Julian Assange, fondateur de WikiLeaks

Il a aussi publié sur Twitter une photo d'archive de lui-même tout sourire.

L’avocat suédois de M. Assange, Per Samuelsson, a déclaré à l'agence de presse TT qu’il s’agit d’une « victoire totale » pour son client.

« Il est libre de quitter l'ambassade quand il veut. [...] Il est naturellement heureux et soulagé. Mais il critique le fait que cela ait duré aussi longtemps », a-t-il dit.

Un autre de ses avocats, Juan Branco, a avancé que M. Assange pourrait demander à la France de lui accorder l'asile politique.

Dans un communiqué, le juriste explique que son client est « le seul prisonnier politique officiellement reconnu par l'ONU en Europe de l'Ouest » et appelle le président français Emmanuel Macron à intervenir politiquement afin de lui offrir l'asile politique.

Julian Assange, la star dans l'ombre 

« Prêt à discuter avec Londres et Washington »

M. Assange a refusé d'être extradé vers la Suède de peur d'être ensuite extradé vers les États-Unis, où il risque d'être poursuivi pour la publication de documents militaires et diplomatiques confidentiels sur WikiLeaks.

Il s’est toutefois dit prêt à entamer des discussions avec Londres et Washington.

« Mes avocats ont contacté les autorités britanniques et nous espérons engager un dialogue qui nous conduira sur la meilleure voie à suivre », a-t-il déclaré en levant le poing en signe de victoire, lors d'une allocution sur le balcon de l'ambassade d'Équateur à Londres.

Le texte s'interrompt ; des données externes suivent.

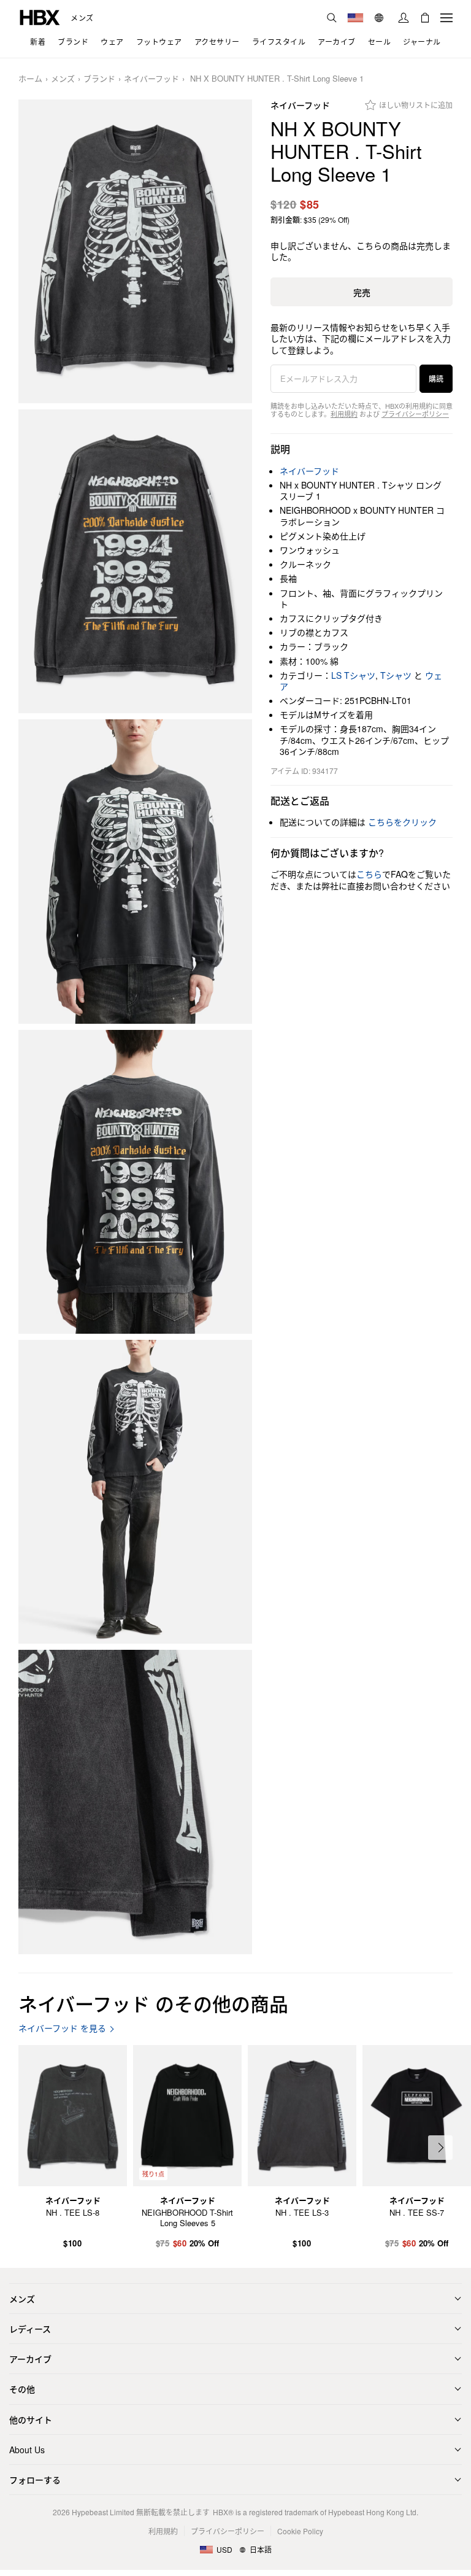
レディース (30, 2329)
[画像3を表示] (135, 871)
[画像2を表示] (135, 561)
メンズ (82, 17)
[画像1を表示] (135, 251)
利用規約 (344, 414)
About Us (27, 2449)
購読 (436, 378)
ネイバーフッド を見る (62, 2028)
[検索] (332, 18)
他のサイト (30, 2419)
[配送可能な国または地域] (355, 18)
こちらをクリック (402, 822)
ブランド (99, 79)
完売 (361, 292)
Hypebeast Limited (103, 2512)
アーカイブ (30, 2359)
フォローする (35, 2480)
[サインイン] (403, 18)
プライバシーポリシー (415, 414)
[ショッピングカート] (425, 18)
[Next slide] (440, 2147)
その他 (22, 2389)
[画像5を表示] (135, 1492)
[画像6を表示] (135, 1802)
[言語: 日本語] (380, 18)
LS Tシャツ (353, 675)
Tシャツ (396, 675)
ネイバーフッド (151, 79)
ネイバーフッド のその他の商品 (153, 2003)
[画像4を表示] (135, 1182)
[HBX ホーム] (39, 16)
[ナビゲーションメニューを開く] (446, 18)
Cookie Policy (300, 2531)
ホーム (30, 79)
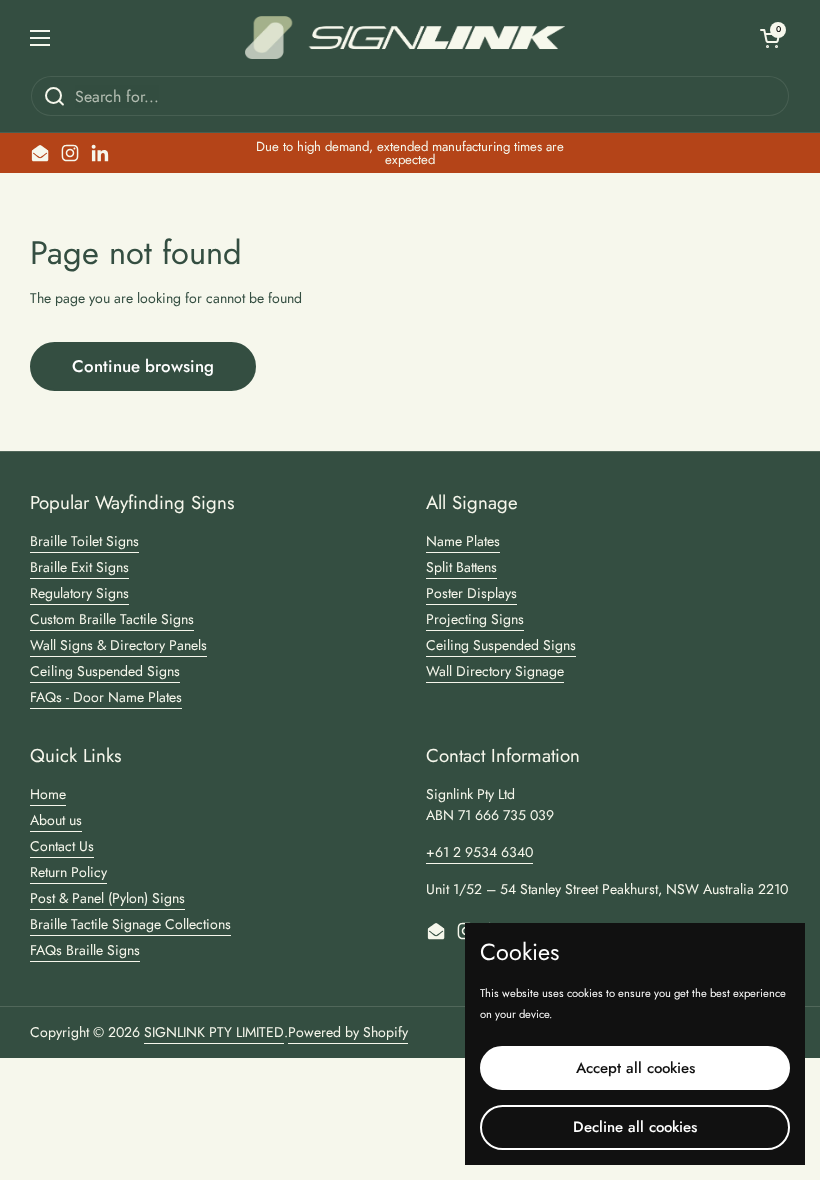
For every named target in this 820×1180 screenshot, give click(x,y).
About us (56, 820)
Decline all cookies (635, 1127)
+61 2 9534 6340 (479, 852)
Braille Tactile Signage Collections (130, 924)
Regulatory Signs (79, 593)
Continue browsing (143, 366)
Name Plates (463, 541)
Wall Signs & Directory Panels (118, 645)
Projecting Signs (475, 619)
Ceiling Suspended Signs (105, 671)
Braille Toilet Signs (84, 541)
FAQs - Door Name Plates (106, 697)
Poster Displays (471, 593)
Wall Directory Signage (495, 671)
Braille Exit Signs (79, 567)
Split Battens (461, 567)
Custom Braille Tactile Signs (112, 619)
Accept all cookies (635, 1068)
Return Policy (68, 872)
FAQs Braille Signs (85, 950)
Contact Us (62, 846)
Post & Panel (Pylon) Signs (107, 898)
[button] (770, 38)
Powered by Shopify (348, 1032)
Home (48, 794)
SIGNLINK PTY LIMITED (214, 1032)
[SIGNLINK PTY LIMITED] (405, 37)
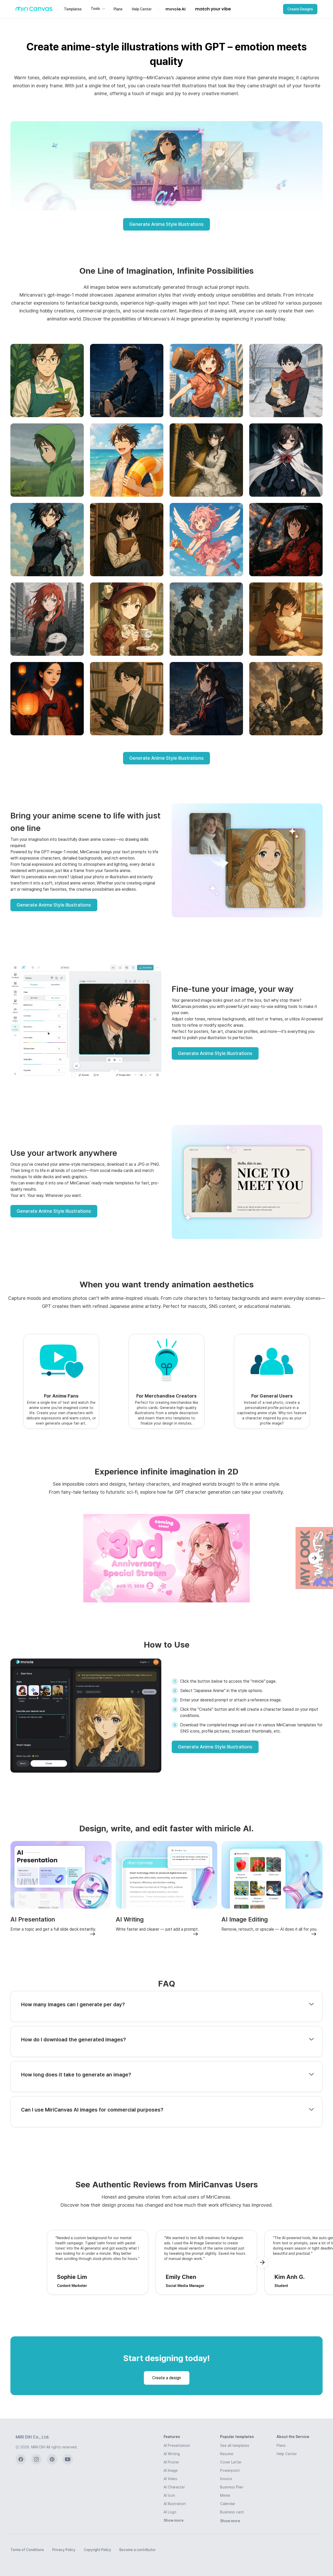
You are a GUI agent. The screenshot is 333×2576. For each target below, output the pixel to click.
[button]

Même si des propos très menaçants ont été prononcés à mon égard, je suis toujours enchanté d'engager un dialogue avec le département de la Justice (des États-Unis) sur ce qu'il s'est passé.

Julian Assange

Le ministre de la Justice des États-Unis, Jeff Sessions, a en effet déclaré à la fin d'avril que l’arrestation du fondateur de WikiLeaks est une « priorité » de l'administration Trump.

Des médias américains ont aussi affirmé que Washington serait en train d'établir des chefs d'inculpation en vue de son arrestation.

De son côté, la police britannique se dit « obligée » d'arrêter Julian Assange s'il sort de l'ambassade parce qu’il a transgressé en 2012 les conditions de sa liberté sous caution au Royaume-Uni.

« Maintenant que les autorités suédoises ont abandonné leur enquête, M. Assange reste recherché pour un délit bien moins grave. La police londonienne fournira des moyens proportionnels à ce délit », dit-elle dans un communiqué.

La plaignante « choquée »

La femme qui accuse Julian Assange de viol considère l'abandon des poursuites comme « un scandale ». Elle se dit « choquée » et maintient ses accusations, affirme son avocate Elisabeth Fritz.

Aucune décision pour classer l'affaire ne peut changer le fait qu'Assange a commis sur elle un viol.

Elisabeth Fritz, avocate de la plaignante

« C'est un scandale qu'un violeur présumé puisse échapper à la Justice et par là éviter les tribunaux », a déclaré l'avocate dans un courriel envoyé à l'Agence France-Presse.